𝗖𝗼𝗼𝗹𝗶𝗳𝘆 𝘃𝘀 𝗗𝗼𝗸𝗽𝗹𝗼𝘆: 𝗦𝗲𝗹𝗳-𝗛𝗼𝘀𝘁𝗲𝗱 𝗣𝗮𝗮𝗦 𝗳𝗼𝗿 𝗦𝗼𝗹𝗼 𝗗𝗲𝘃𝗲𝗹𝗼𝗽𝗲𝗿𝘀
Stop paying Vercel or Railway for small side projects.
A $5 VPS with a self-hosted control plane gives you push-to-deploy, automatic TLS, and your own databases.
In 2026, two projects lead this space: Coolify and Dokploy. They look similar but work differently under the hood.
Here is how they compare.
The Architecture
Coolify uses plain Docker. It manages containers directly via the Docker daemon. This makes it easy to debug. If a container fails, you check docker logs and see the reason immediately. It is simple and direct.
Dokploy uses Docker Swarm. Even on one server, it runs in Swarm mode. This adds features like rolling updates and health checks. The benefit comes when you add more servers. Dokploy handles the cluster networking for you.
The Resource Cost
Both tools need RAM. Do not use a 1 GB VPS.

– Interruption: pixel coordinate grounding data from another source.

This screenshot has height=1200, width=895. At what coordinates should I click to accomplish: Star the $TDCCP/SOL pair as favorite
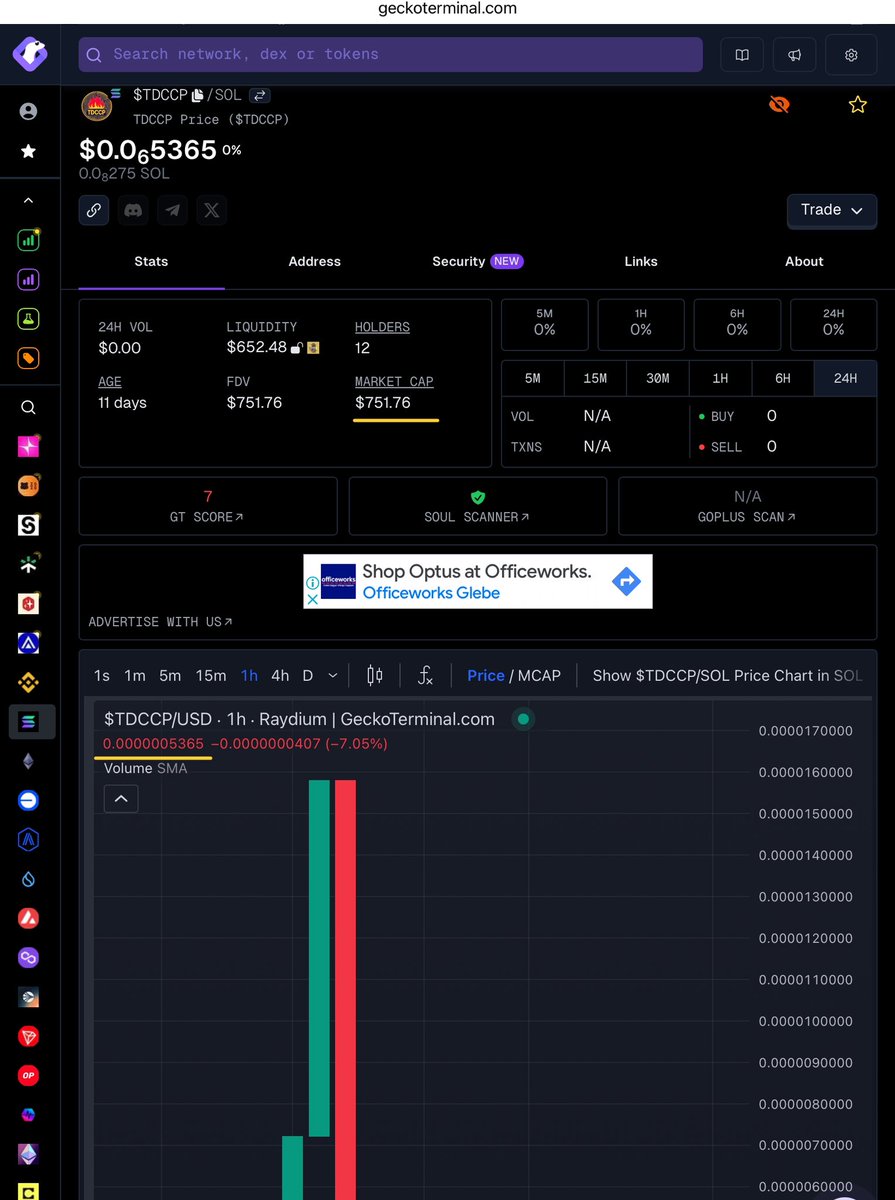coord(857,104)
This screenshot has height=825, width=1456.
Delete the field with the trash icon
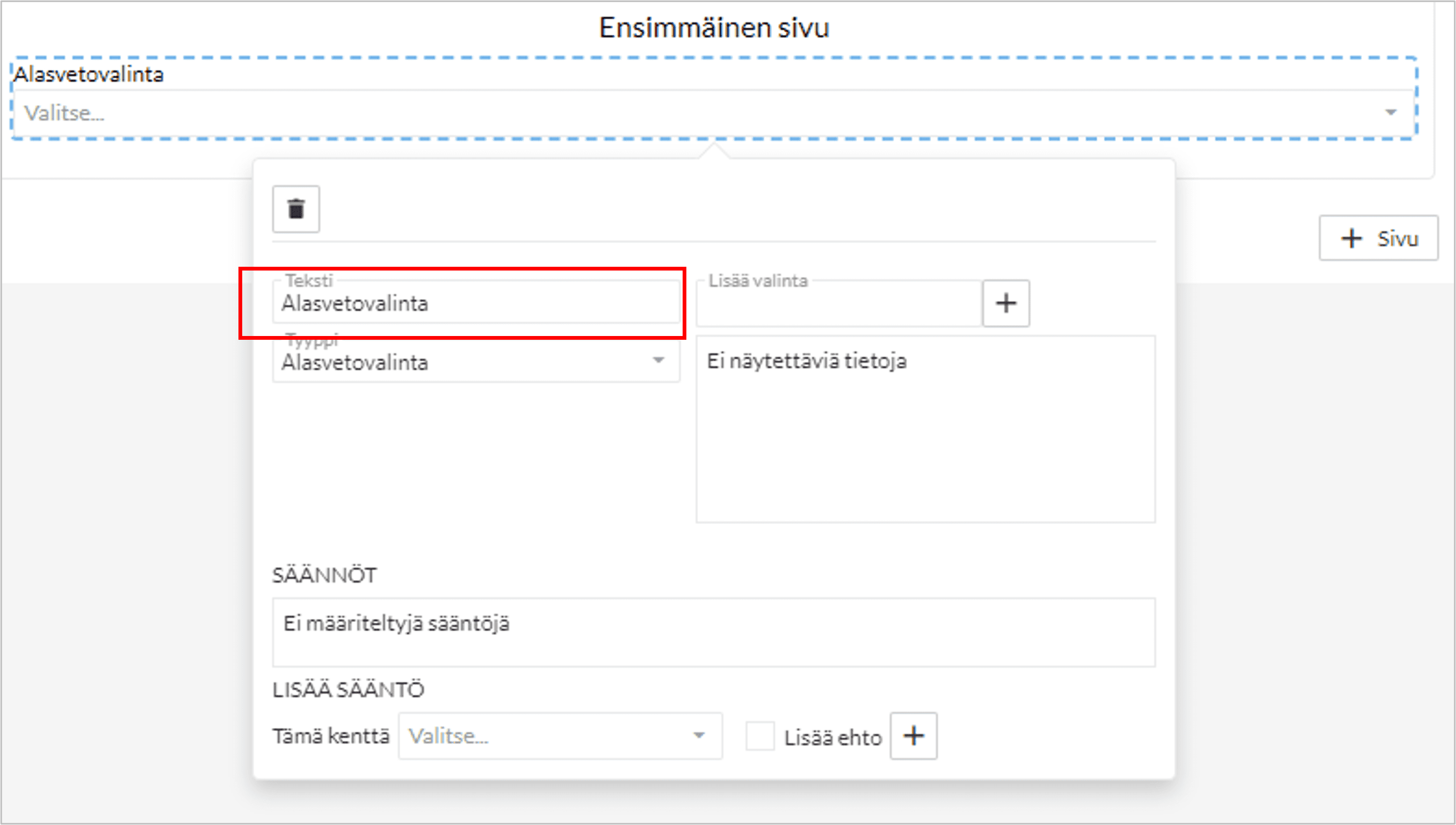(x=296, y=209)
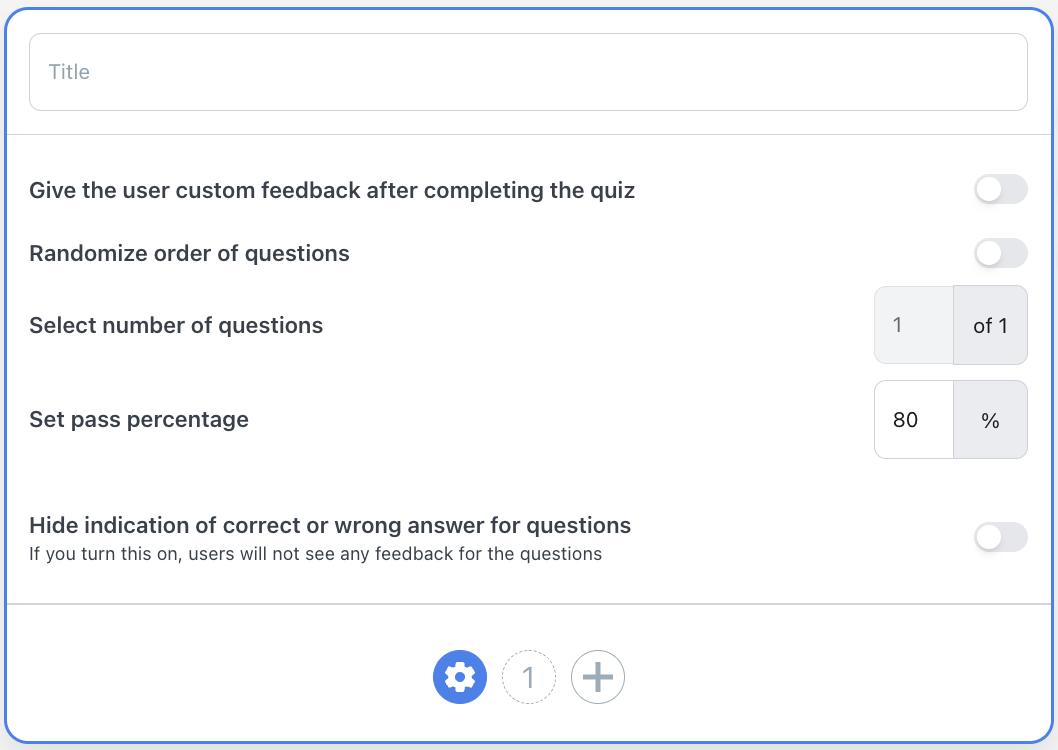The image size is (1058, 750).
Task: Click the 'Select number of questions' label
Action: tap(176, 325)
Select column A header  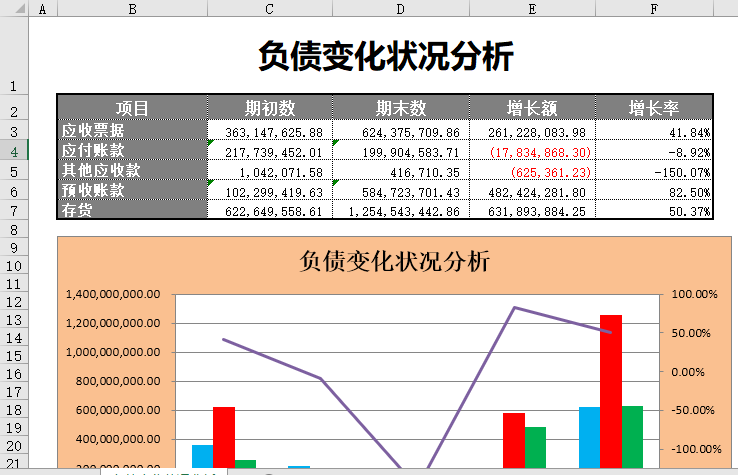pyautogui.click(x=43, y=8)
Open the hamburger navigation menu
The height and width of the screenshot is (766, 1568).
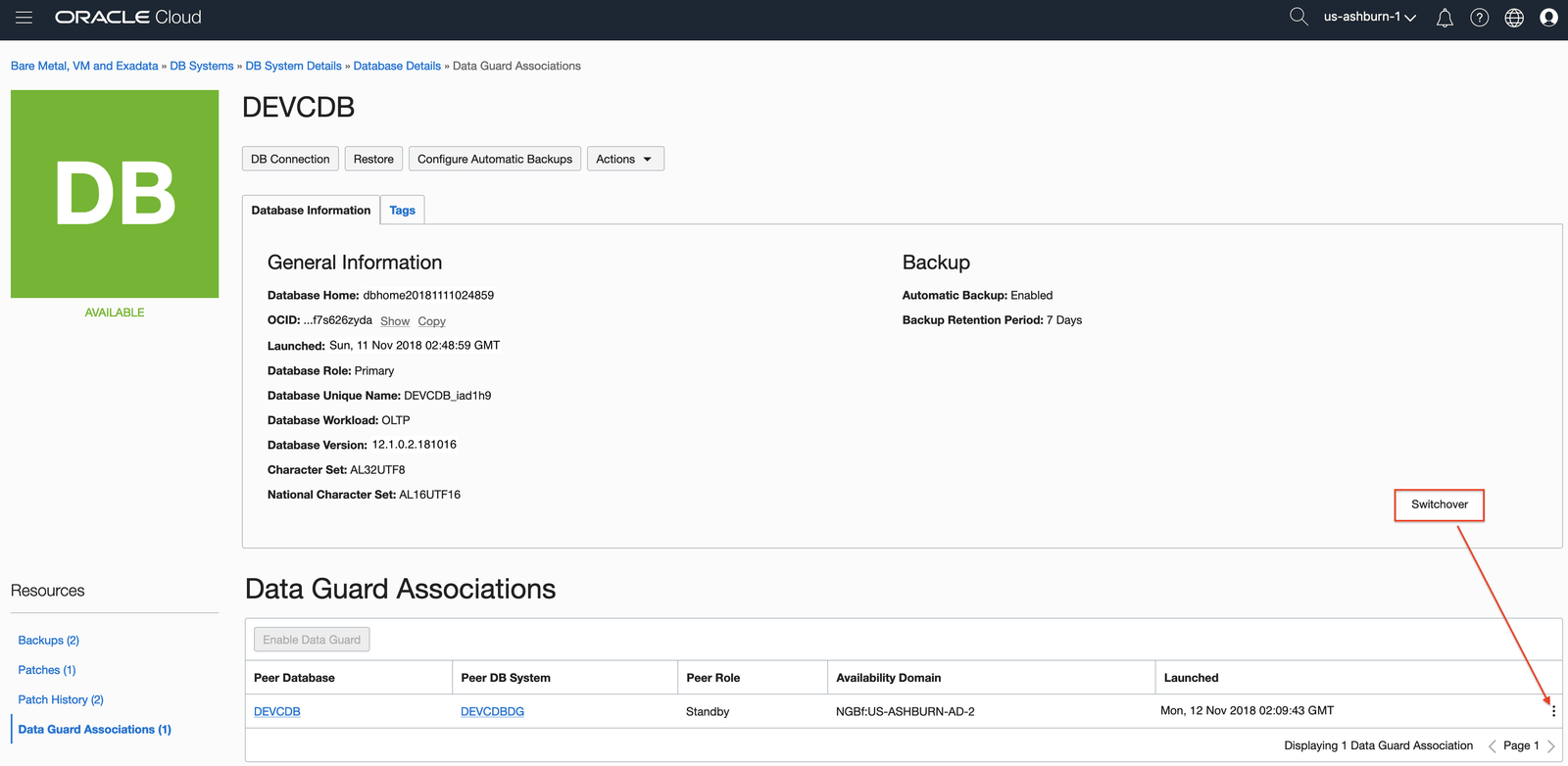click(x=24, y=18)
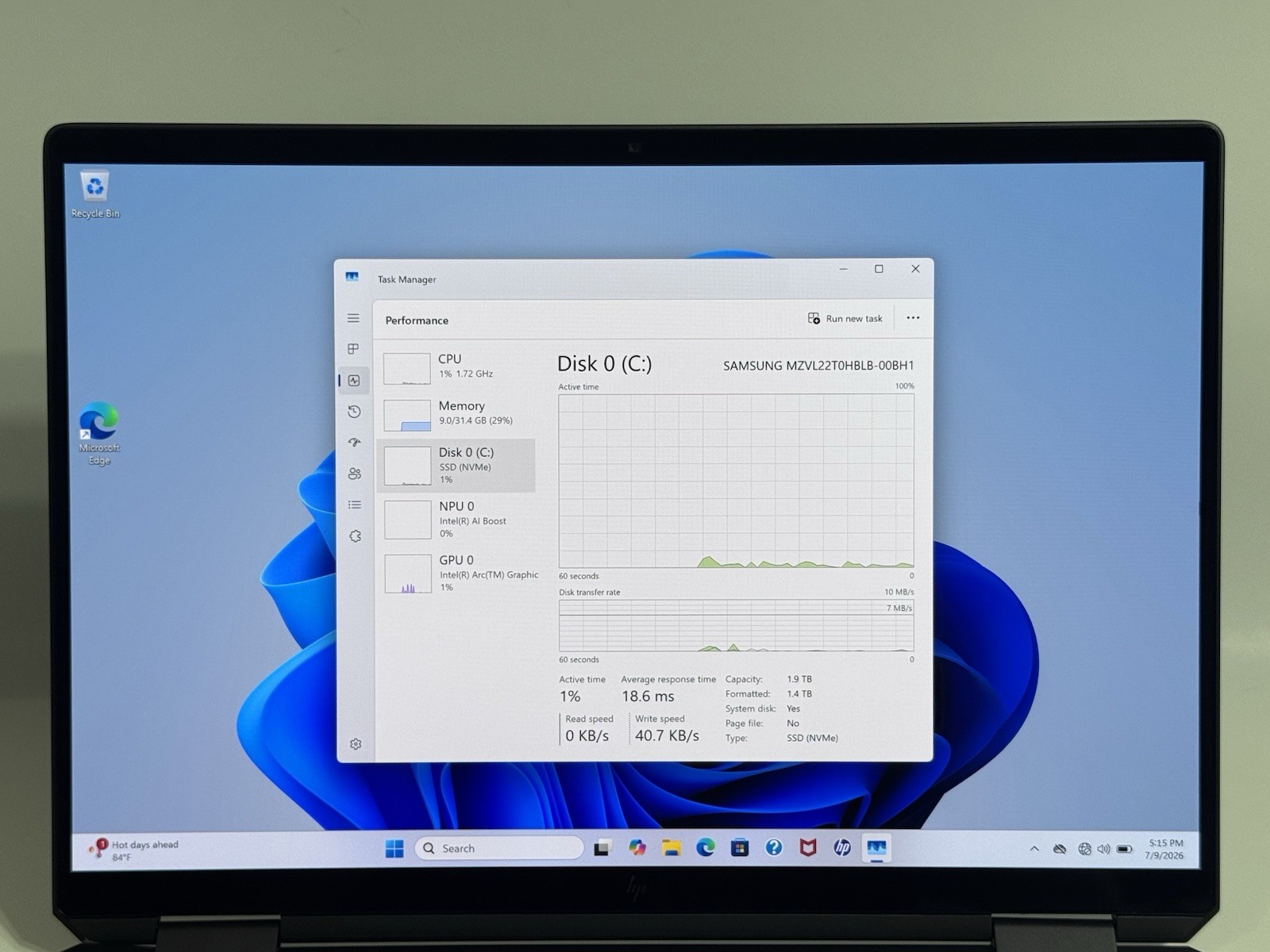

- A 1 GB server will crash during builds.
- Use at least 2 GB of RAM.
- Add swap space to handle build spikes.
The control plane eats into the RAM you need for your apps. On a 2 GB server, you can run these tools plus one or two small apps.
Features
Both tools offer:
- Automatic Let's Encrypt certificates
- Environment variable management
- S3 backups
- Database provisioning (Postgres, MySQL, MongoDB, Redis)
- Webhook-driven deploys
Coolify has a larger community and a wider service catalog. Dokploy is leaner and easier to learn if you want a smaller tool.
Which one should you choose?
Choose Coolify if:
- You want to stay on one or two servers.
- You want the easiest debugging experience.
- You want a large community to help when you get stuck.
Choose Dokploy if:
- You plan to scale to many servers soon.
- You want to use Docker Swarm.
- You prefer a focused, minimal tool.
Both tools keep your apps portable. You use standard Dockerfiles, so you are never locked in. Pick the one that fits your workflow and start shipping.